====== 抜粋文

この程、政府は南海トラフ地震(東海、東南海、南海3連動地震)の被害想
定(推計)を改訂しました。
これまでの被害想定は過去数百年間に発生した地震を基に推計されてきまし
たが、先の東日本大震災はそれらの想定をはるかに上回る規模で起きたことか
ら、千年に1回しか起きないような巨大地震まで想定し推計し直したのが今回
の数値です。
ちなみに2003年時の推計では、悪条件が重なった場合での最大死者数は
2万4700人、建物全壊は94万0200棟と想定されていましたが、今回
の推計では最大死者数32万3000人(前回推計比約13倍)、建物全壊は
238万6000棟(同約2.5倍)となっています。津波は場所によっては
最短2分で到達。高知県黒潮町を襲う津波の高さは、最大で34メートルに達
するだろうと想定されています。
ただただ茫然、愕然とする衝撃的なデータです。しかしながら、内閣府の有
識者検討会は上記のような被害想定を行う一方で、減災に努め、1秒でも早く
安全なところへ逃げれば、最悪のケースとして見積もった死者数32万人とい
う数値は5分の1以下にまで減らすことが可能だとしています。

============

問題
南海トラフ地震の被害想定に関する抜粋文について答えてください。
(a) 2003年時の推計では、悪条件が重なった場合の最大死者数は何人とされていましたか？
(b) 高知県黒潮町を襲う津波の高さは、最大で何メートルに達すると想定されていますか？
(c) 内閣府の有識者検討会によれば、1秒でも早く安全なところへ逃げれば、死者数32万人という数値はどこまで減らせますか？
このリストは解答に必要ありません。

====== データ記録

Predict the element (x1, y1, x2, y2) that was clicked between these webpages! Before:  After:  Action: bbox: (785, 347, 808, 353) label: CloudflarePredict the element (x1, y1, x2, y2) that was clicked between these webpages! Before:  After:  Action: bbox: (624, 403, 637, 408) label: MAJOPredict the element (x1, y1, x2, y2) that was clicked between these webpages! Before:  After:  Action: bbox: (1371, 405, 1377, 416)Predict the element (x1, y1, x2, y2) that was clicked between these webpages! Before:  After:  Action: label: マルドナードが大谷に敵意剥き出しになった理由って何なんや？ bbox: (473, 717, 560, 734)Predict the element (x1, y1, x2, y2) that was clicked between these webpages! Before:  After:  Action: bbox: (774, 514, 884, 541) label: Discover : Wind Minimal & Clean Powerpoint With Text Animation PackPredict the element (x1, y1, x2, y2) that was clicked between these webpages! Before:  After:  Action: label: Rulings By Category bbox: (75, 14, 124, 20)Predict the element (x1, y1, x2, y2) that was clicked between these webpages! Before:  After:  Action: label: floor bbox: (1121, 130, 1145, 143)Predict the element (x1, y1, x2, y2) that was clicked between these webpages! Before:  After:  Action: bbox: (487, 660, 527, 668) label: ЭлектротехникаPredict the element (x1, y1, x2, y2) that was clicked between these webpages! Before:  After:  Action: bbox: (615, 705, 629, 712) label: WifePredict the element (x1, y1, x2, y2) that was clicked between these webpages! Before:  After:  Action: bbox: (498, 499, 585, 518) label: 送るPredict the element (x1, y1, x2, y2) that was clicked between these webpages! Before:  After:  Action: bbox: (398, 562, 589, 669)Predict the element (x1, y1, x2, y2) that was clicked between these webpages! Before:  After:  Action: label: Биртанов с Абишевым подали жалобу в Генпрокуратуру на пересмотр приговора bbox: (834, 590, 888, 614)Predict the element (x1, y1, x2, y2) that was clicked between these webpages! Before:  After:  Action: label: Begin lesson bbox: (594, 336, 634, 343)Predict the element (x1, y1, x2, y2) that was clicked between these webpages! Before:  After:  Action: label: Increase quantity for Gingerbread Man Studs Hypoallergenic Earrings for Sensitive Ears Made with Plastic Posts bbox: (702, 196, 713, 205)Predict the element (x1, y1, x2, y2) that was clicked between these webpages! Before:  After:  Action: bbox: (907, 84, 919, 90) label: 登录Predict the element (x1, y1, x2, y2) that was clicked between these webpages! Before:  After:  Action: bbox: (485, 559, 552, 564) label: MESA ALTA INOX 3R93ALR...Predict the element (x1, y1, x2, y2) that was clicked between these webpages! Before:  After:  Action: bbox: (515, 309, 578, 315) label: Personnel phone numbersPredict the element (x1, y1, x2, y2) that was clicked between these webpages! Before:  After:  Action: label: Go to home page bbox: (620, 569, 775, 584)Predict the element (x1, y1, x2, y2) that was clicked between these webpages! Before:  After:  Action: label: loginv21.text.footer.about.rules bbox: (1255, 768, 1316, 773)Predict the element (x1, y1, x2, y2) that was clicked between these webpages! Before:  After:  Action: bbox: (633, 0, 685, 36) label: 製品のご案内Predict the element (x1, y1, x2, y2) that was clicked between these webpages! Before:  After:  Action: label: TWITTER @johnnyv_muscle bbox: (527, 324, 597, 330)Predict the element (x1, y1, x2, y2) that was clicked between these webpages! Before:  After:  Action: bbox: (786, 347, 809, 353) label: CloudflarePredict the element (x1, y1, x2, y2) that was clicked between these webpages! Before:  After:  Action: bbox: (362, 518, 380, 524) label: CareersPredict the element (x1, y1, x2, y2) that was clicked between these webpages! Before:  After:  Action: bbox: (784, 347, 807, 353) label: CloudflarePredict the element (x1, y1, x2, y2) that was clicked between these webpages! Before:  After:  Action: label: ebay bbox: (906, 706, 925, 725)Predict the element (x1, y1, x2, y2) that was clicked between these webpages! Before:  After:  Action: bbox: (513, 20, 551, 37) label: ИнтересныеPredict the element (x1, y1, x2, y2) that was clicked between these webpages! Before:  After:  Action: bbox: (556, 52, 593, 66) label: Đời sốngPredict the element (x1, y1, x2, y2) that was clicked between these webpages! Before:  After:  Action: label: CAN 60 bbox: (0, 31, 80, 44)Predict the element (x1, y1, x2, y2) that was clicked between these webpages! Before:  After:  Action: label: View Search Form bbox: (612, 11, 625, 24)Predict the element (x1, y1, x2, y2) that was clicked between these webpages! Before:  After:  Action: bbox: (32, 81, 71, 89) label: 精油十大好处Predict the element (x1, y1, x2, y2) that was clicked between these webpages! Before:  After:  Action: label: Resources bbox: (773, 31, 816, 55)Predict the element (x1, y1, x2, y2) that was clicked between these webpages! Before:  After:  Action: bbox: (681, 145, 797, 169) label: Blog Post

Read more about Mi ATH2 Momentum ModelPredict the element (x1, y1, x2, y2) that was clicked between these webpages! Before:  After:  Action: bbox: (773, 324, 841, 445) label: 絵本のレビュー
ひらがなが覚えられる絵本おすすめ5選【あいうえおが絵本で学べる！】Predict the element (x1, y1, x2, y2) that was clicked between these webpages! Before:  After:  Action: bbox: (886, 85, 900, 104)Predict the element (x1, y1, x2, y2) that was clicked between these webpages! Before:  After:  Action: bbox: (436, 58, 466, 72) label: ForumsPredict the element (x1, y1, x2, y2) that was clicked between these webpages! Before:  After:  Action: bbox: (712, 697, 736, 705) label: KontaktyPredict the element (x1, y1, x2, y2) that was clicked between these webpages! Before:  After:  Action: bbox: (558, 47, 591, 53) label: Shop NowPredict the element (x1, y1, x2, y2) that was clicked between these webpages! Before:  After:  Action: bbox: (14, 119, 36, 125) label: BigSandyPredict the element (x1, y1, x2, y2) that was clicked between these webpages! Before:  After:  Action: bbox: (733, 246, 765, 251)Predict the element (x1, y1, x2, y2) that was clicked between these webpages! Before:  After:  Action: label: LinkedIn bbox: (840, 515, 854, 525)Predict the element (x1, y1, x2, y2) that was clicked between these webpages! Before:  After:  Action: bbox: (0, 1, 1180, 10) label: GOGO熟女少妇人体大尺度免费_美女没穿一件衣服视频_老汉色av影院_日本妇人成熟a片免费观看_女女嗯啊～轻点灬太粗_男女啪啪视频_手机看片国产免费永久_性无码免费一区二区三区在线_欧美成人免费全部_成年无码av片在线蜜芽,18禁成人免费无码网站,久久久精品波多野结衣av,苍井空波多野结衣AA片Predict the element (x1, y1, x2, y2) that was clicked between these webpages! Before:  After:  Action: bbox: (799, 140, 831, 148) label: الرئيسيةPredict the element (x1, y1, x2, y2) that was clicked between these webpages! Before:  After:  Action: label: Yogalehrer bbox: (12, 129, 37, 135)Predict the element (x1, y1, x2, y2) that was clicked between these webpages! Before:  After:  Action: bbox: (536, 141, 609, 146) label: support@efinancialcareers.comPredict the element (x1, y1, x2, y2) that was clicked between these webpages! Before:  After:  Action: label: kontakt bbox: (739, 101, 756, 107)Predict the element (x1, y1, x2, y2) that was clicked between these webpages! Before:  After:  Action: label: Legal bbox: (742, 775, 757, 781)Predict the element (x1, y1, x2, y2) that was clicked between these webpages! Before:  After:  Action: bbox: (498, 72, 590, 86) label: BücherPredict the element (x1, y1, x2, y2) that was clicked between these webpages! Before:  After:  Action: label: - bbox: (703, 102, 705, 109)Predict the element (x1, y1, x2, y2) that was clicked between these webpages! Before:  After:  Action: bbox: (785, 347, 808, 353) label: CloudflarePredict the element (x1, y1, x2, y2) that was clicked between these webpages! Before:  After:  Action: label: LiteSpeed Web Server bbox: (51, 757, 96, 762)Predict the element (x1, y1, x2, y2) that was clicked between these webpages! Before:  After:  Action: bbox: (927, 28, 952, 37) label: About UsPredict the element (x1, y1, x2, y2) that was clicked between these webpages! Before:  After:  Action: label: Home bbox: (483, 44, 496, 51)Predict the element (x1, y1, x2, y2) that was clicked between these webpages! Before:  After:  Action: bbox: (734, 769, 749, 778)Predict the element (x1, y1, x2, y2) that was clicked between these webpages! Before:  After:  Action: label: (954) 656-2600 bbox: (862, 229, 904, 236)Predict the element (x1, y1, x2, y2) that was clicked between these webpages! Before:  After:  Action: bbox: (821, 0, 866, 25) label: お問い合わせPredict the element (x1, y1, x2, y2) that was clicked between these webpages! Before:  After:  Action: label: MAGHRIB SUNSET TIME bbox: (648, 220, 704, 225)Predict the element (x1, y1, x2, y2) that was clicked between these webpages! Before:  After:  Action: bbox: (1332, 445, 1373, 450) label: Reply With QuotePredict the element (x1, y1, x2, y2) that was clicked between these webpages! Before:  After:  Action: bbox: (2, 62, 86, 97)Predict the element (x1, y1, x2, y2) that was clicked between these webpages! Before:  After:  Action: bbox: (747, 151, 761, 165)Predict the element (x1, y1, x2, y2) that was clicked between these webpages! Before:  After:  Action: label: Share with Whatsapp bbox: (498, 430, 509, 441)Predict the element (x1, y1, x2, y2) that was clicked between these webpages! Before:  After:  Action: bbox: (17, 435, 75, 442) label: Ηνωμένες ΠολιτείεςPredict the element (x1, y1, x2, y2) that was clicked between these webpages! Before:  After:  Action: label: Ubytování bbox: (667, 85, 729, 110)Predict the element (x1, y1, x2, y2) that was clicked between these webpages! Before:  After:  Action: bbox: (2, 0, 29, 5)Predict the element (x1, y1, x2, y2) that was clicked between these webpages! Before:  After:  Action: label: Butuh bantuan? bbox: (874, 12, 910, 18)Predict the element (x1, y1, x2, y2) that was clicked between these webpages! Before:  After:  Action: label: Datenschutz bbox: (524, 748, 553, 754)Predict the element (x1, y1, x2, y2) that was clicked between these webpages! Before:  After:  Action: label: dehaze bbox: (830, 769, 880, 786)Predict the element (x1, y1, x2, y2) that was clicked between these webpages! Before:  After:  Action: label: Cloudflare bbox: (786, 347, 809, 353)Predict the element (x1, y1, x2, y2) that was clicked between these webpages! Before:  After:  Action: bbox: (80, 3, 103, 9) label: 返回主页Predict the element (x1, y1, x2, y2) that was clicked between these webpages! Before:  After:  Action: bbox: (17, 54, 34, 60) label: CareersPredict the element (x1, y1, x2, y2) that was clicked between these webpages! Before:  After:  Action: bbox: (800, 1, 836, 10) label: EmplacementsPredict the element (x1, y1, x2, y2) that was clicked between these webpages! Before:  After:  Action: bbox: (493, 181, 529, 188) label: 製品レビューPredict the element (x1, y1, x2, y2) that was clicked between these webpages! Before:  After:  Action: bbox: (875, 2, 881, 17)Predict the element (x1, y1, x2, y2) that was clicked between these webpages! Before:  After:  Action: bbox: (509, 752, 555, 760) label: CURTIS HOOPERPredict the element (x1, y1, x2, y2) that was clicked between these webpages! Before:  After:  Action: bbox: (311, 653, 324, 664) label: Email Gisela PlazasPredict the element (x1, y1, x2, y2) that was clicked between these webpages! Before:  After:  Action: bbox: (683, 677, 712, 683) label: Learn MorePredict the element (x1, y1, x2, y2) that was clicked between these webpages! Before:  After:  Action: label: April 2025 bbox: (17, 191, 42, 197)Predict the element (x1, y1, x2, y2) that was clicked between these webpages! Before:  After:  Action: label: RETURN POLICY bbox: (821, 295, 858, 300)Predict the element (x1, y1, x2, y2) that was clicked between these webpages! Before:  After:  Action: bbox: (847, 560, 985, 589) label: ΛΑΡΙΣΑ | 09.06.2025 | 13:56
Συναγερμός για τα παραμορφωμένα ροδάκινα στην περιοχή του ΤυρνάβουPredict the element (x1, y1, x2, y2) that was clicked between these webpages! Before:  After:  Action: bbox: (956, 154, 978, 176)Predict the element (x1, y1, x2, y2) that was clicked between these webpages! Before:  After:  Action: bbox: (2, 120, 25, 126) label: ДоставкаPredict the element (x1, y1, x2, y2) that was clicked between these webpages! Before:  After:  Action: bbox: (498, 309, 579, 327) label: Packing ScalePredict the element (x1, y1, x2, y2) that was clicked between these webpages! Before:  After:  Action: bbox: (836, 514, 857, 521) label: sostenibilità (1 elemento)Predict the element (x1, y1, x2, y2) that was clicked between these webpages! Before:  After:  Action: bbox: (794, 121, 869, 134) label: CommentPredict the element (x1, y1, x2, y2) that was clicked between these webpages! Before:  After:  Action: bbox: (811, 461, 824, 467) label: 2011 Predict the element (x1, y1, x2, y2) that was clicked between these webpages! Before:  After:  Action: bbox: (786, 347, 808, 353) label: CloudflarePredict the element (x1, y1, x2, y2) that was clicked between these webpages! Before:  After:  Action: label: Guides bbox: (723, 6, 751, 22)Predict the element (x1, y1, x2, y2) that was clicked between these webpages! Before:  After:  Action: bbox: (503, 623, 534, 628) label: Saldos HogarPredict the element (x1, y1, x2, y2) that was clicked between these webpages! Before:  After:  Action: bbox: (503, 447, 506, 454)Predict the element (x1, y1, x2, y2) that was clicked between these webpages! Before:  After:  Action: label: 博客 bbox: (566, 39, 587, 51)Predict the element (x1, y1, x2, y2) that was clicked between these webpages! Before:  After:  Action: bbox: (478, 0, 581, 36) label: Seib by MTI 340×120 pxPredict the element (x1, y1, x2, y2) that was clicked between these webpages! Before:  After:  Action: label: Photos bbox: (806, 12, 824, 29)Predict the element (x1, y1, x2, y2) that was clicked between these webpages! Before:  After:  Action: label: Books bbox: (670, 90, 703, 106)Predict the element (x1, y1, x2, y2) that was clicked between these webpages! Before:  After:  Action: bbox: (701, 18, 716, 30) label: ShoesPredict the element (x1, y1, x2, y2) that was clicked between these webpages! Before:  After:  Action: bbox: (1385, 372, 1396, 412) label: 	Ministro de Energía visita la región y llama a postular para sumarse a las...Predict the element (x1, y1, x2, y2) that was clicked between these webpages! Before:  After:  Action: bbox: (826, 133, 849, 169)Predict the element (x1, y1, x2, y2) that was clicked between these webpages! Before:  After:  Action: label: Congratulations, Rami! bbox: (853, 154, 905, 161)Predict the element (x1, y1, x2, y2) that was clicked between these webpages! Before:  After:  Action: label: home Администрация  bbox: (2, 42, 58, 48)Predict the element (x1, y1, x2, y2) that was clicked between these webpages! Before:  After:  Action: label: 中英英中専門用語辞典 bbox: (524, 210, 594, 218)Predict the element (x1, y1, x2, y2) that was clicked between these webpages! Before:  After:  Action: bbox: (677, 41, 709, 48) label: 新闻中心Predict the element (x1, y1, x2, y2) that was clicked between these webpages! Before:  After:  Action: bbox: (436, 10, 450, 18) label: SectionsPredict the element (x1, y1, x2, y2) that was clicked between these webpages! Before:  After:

============

解答
(a) 2万4700人
(b) 34メートル
(c) 5分の1以下